> **Materials provided**
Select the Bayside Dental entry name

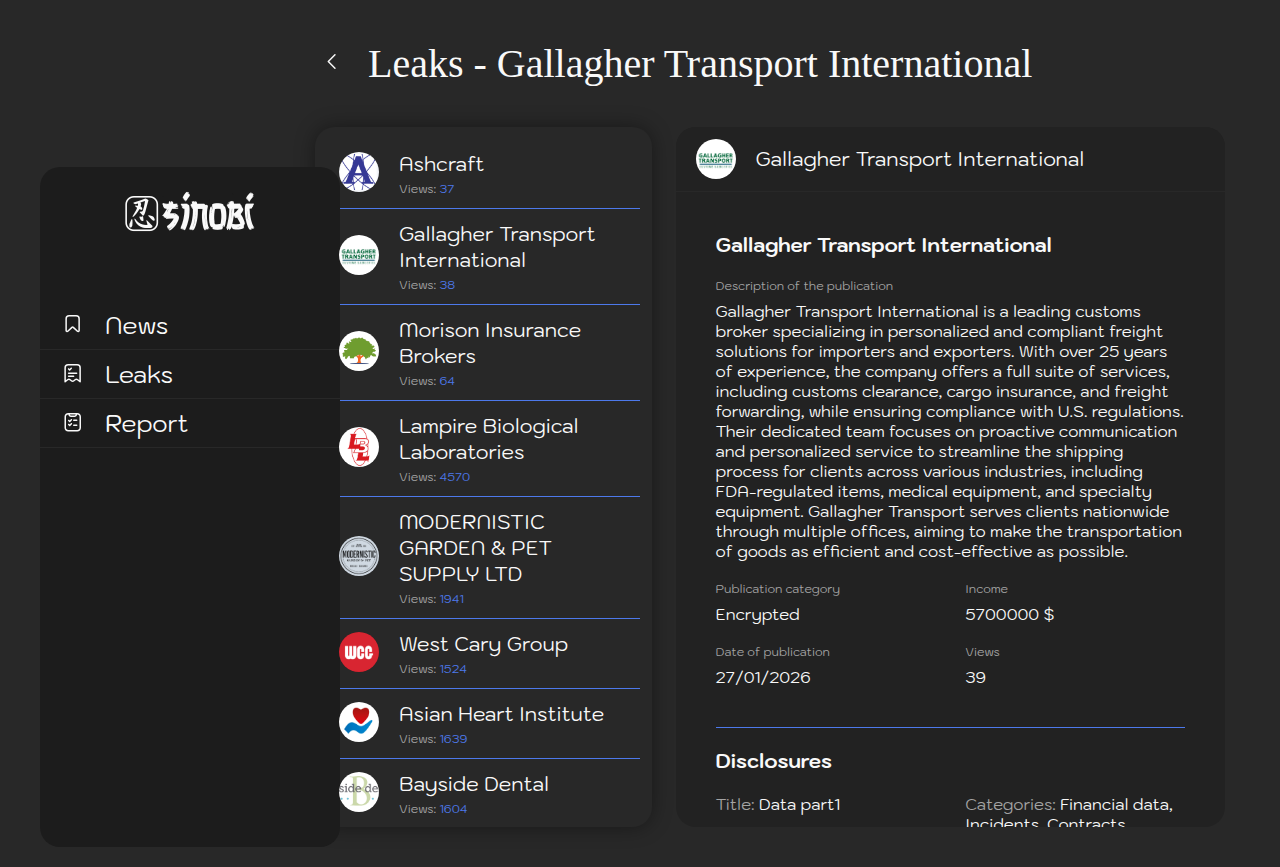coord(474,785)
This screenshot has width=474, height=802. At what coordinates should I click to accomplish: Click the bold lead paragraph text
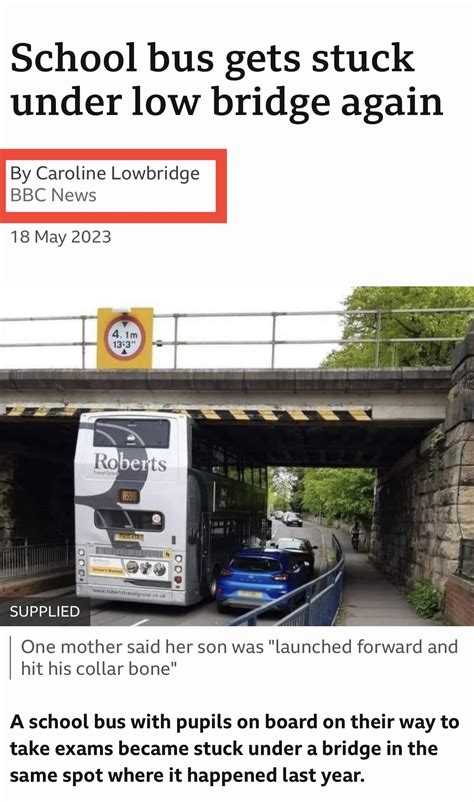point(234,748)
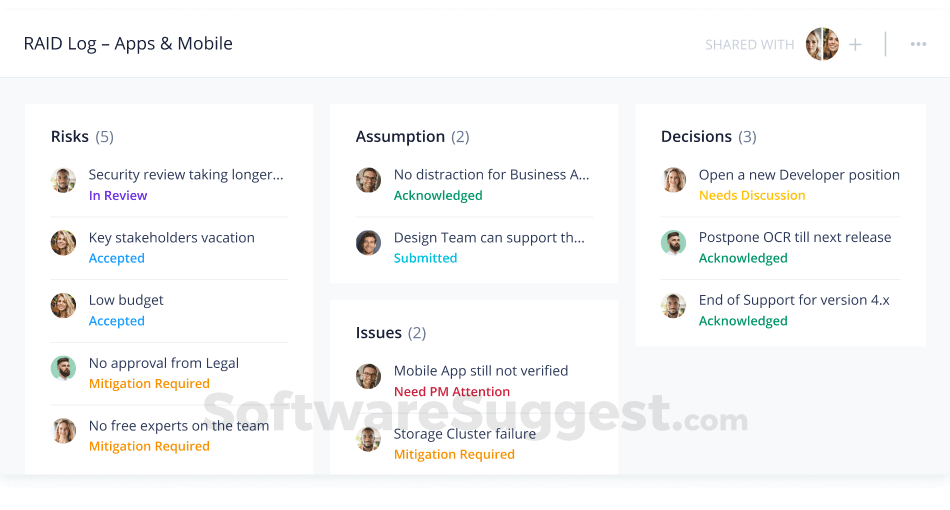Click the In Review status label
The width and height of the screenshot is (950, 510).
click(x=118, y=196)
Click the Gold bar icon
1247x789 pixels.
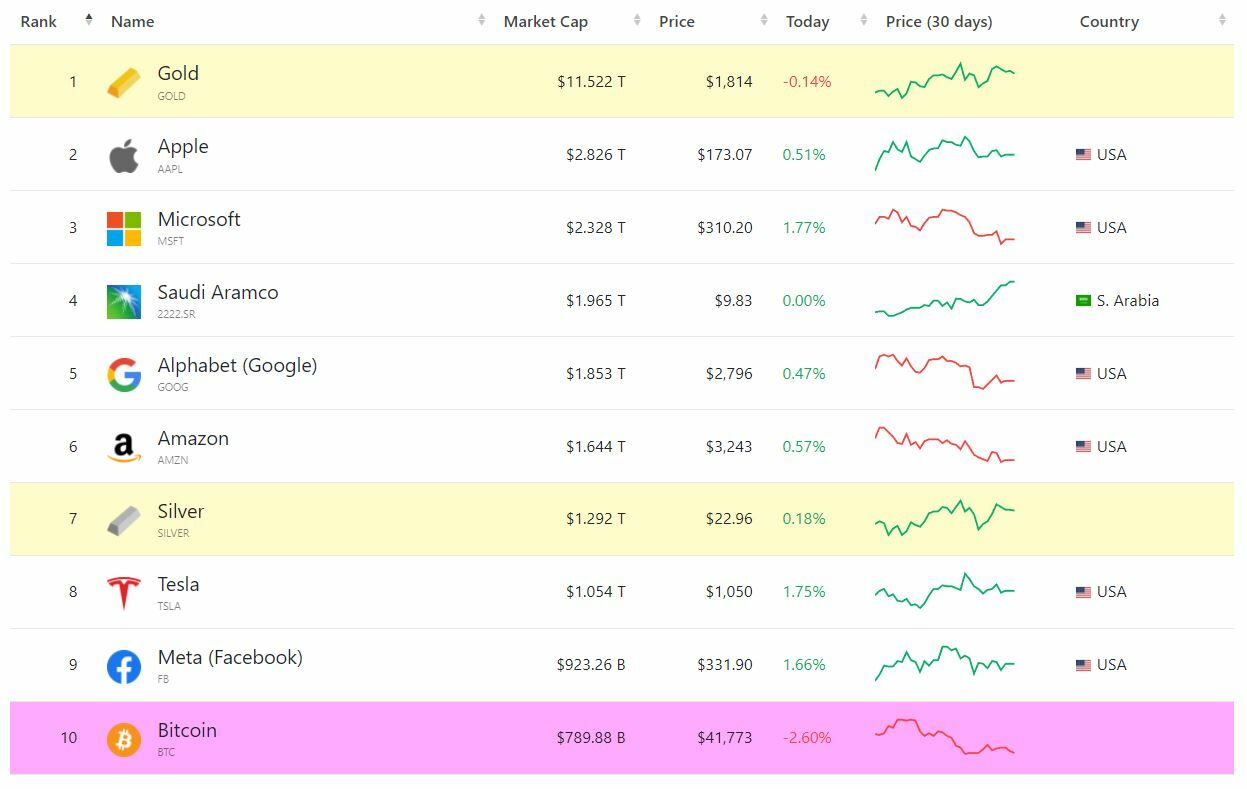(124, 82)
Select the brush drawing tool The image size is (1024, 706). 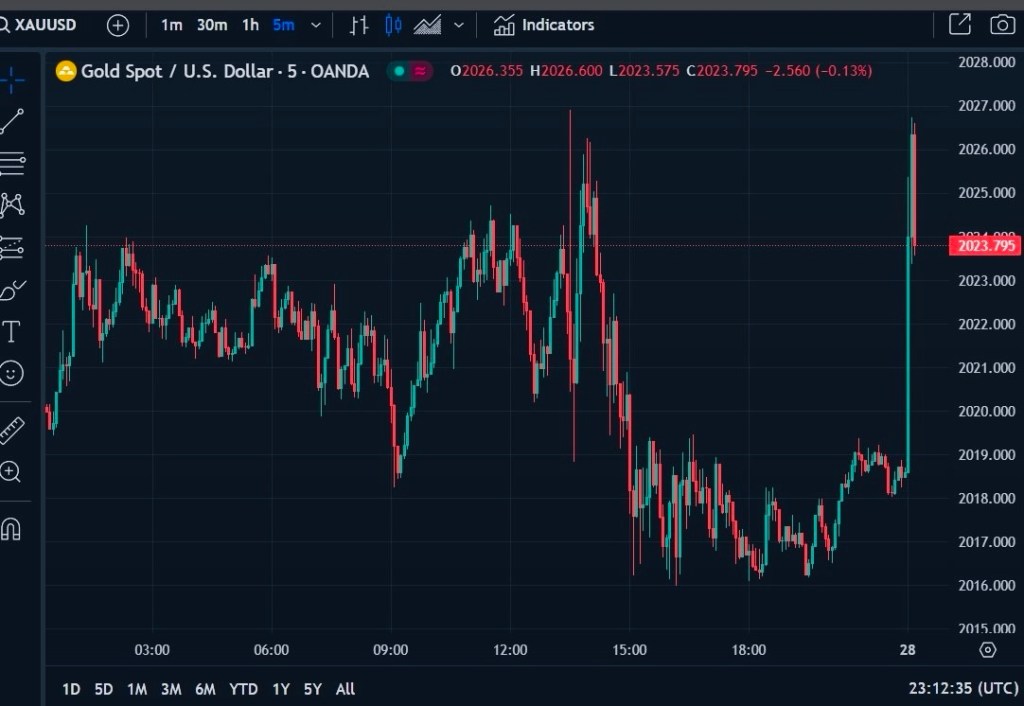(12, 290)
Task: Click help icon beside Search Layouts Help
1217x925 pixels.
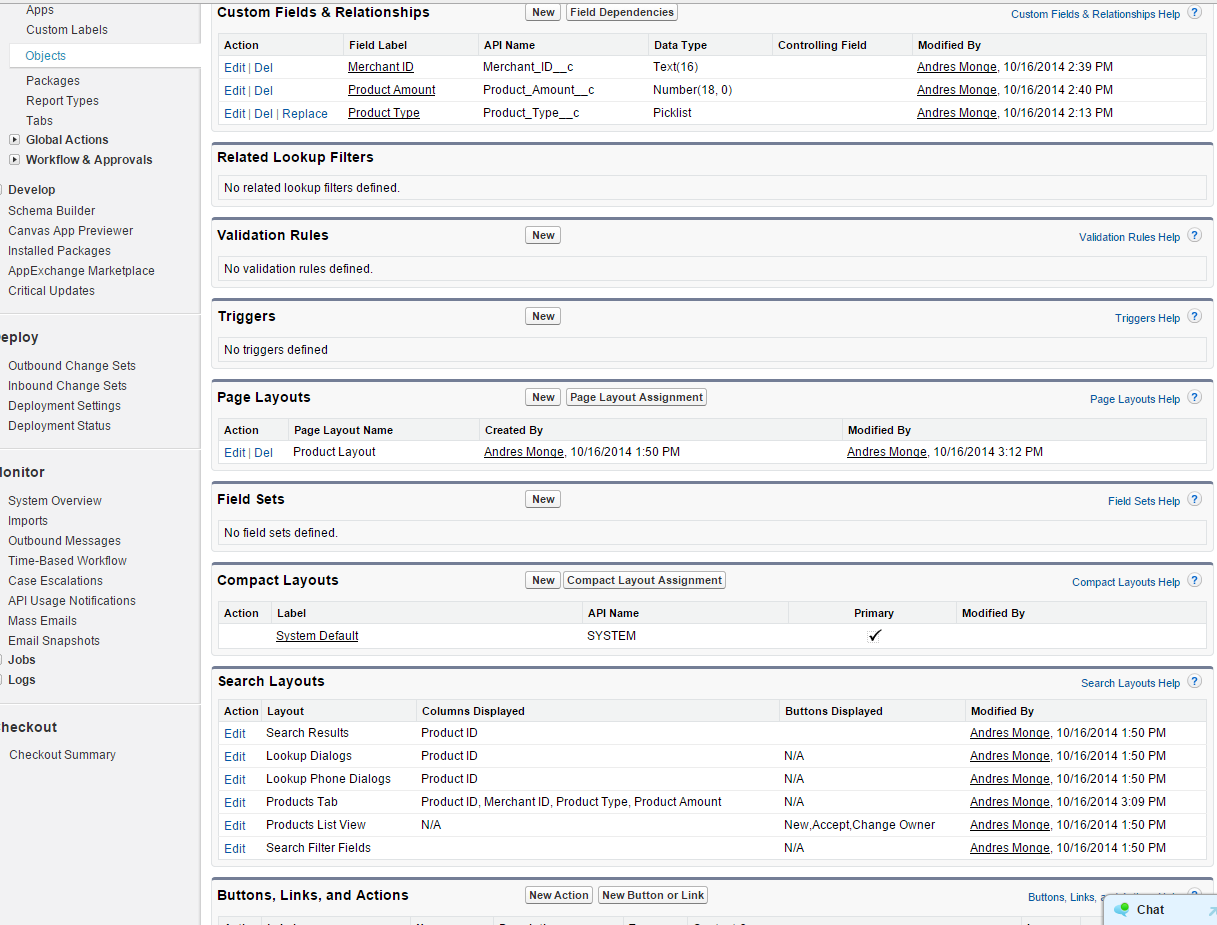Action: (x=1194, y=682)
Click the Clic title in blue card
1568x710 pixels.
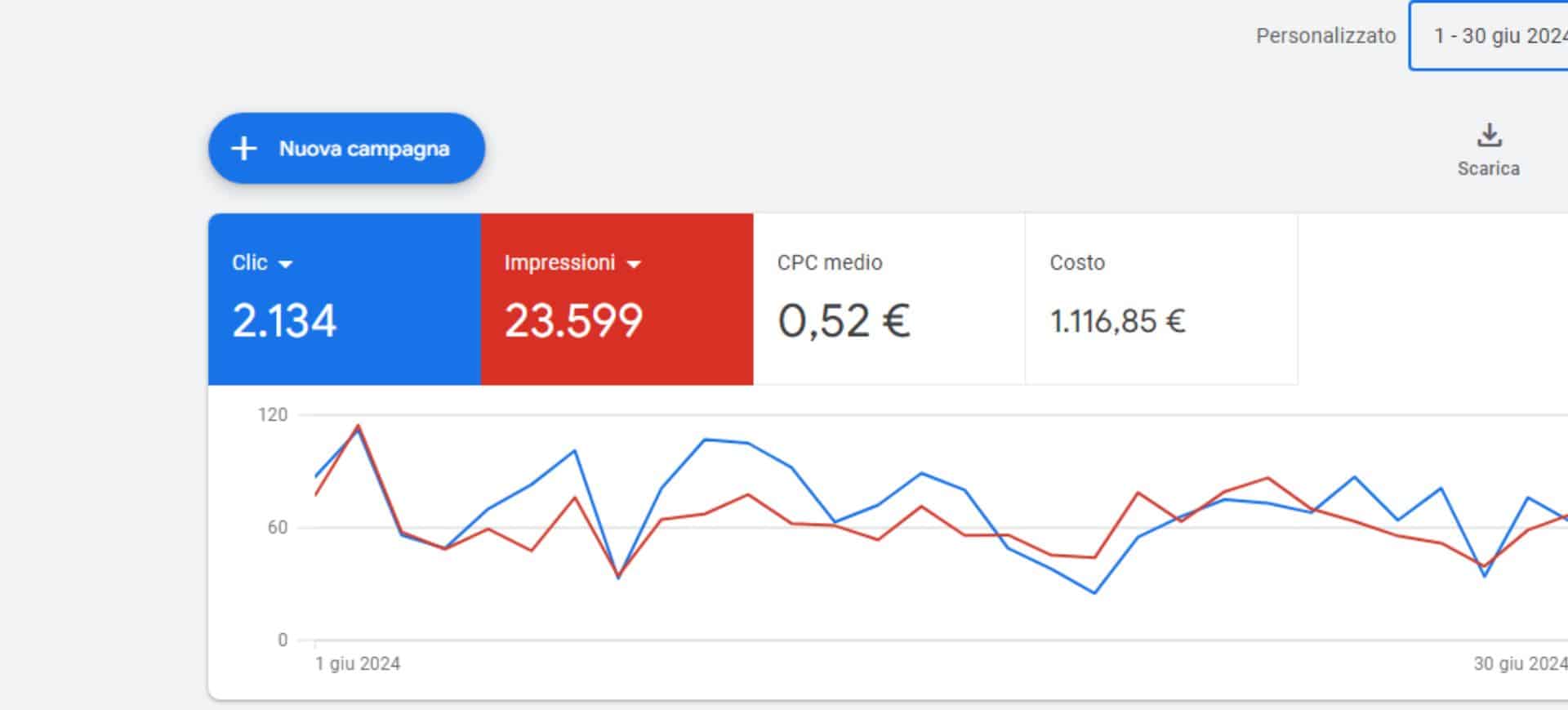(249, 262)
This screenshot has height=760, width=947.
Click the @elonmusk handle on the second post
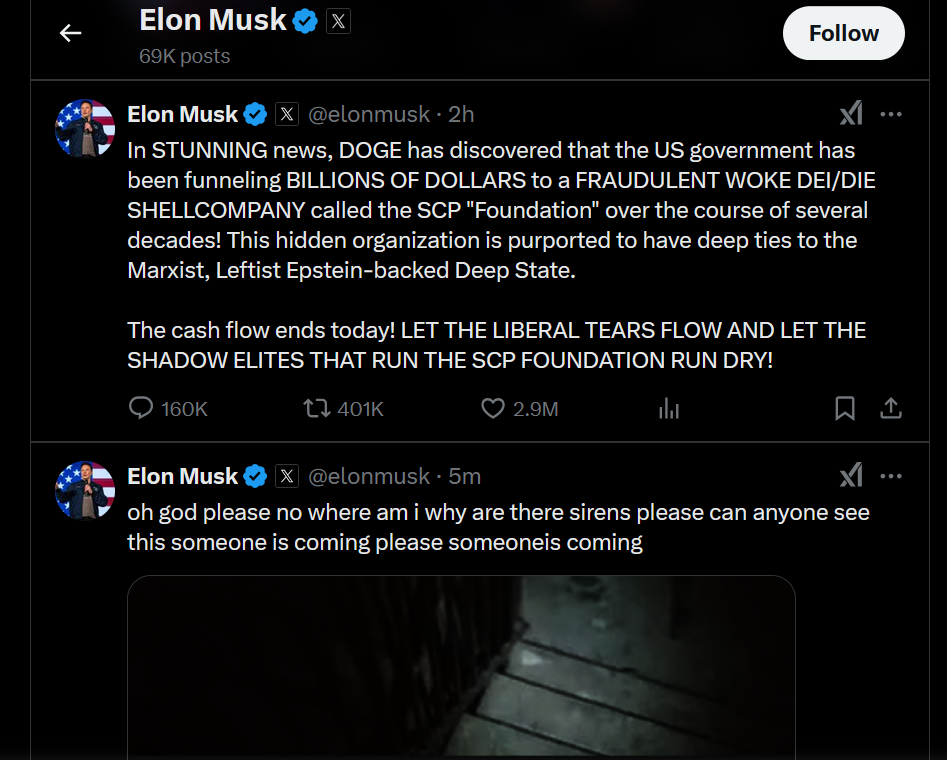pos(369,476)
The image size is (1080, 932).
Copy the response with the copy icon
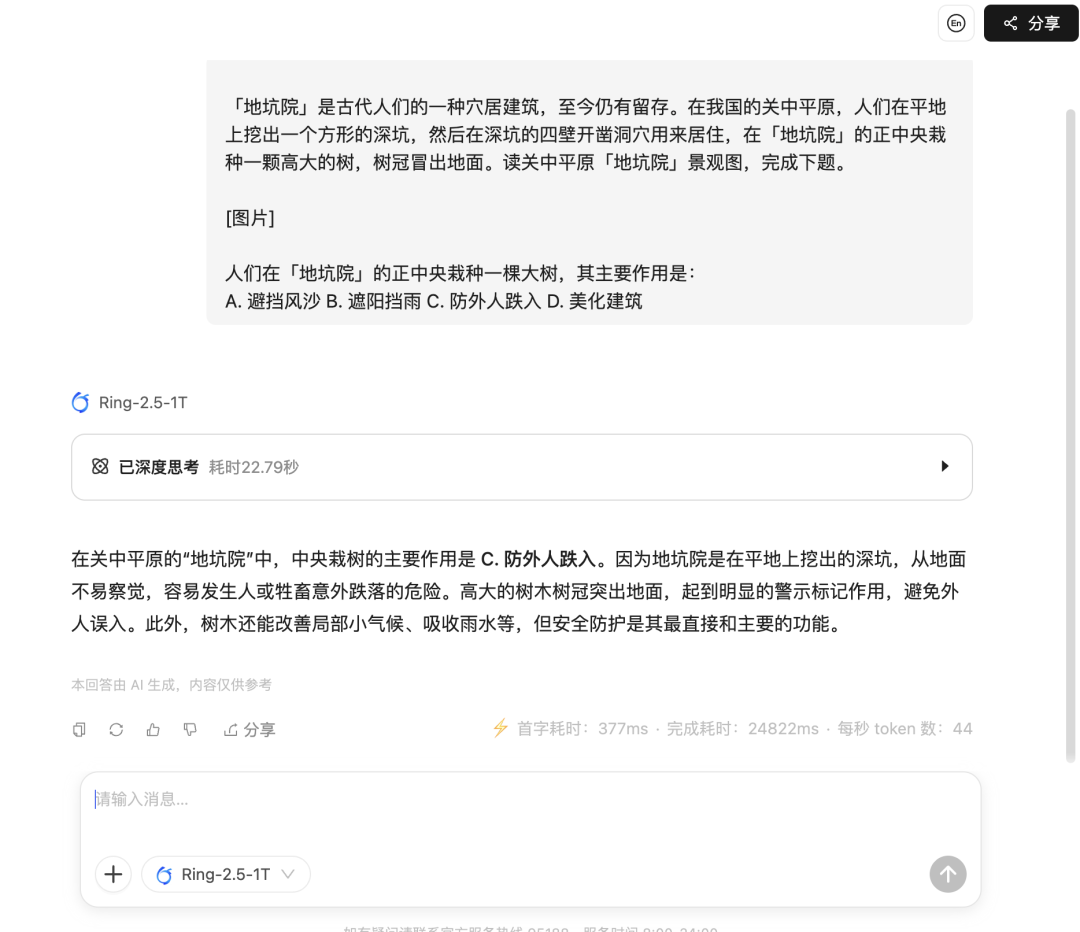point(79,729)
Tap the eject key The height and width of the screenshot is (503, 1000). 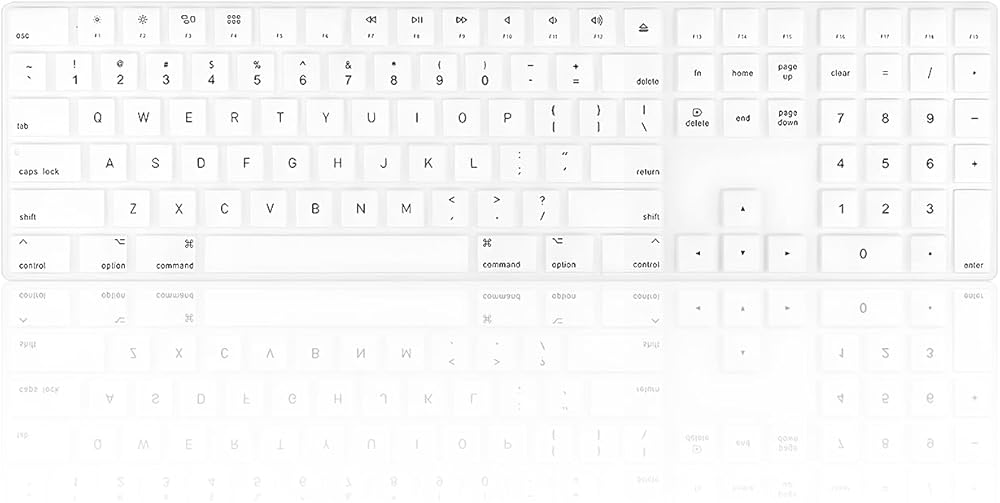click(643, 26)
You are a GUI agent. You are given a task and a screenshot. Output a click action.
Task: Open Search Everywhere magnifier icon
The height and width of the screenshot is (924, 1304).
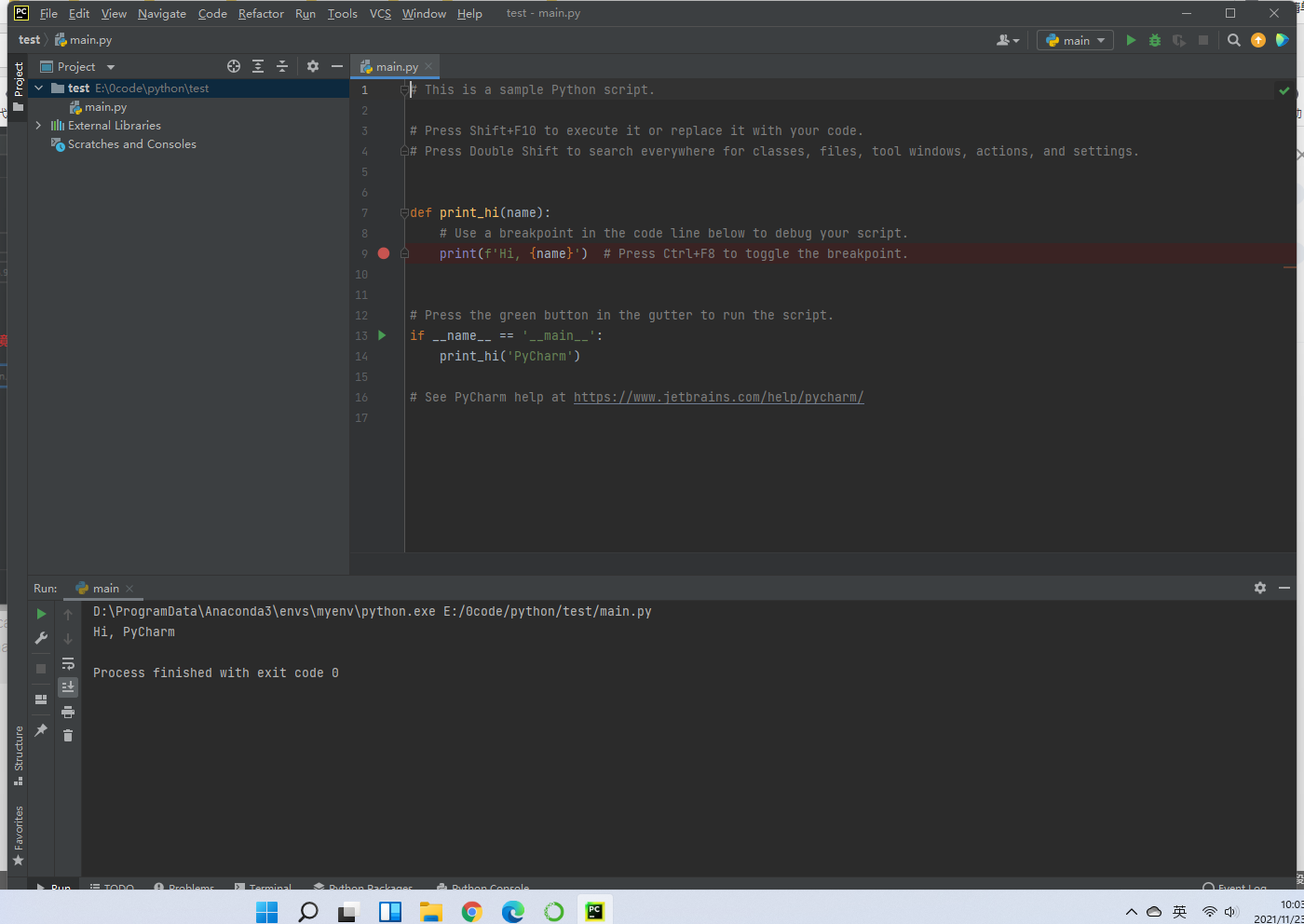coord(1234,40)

> **What needs to be done**
Every line from the one containing "The height and width of the screenshot is (924, 1304)." through the last line of the data is to be retyped exactly, with nothing added and no pictures included.

> **Result of the exercise**
The height and width of the screenshot is (924, 1304).
coord(1234,40)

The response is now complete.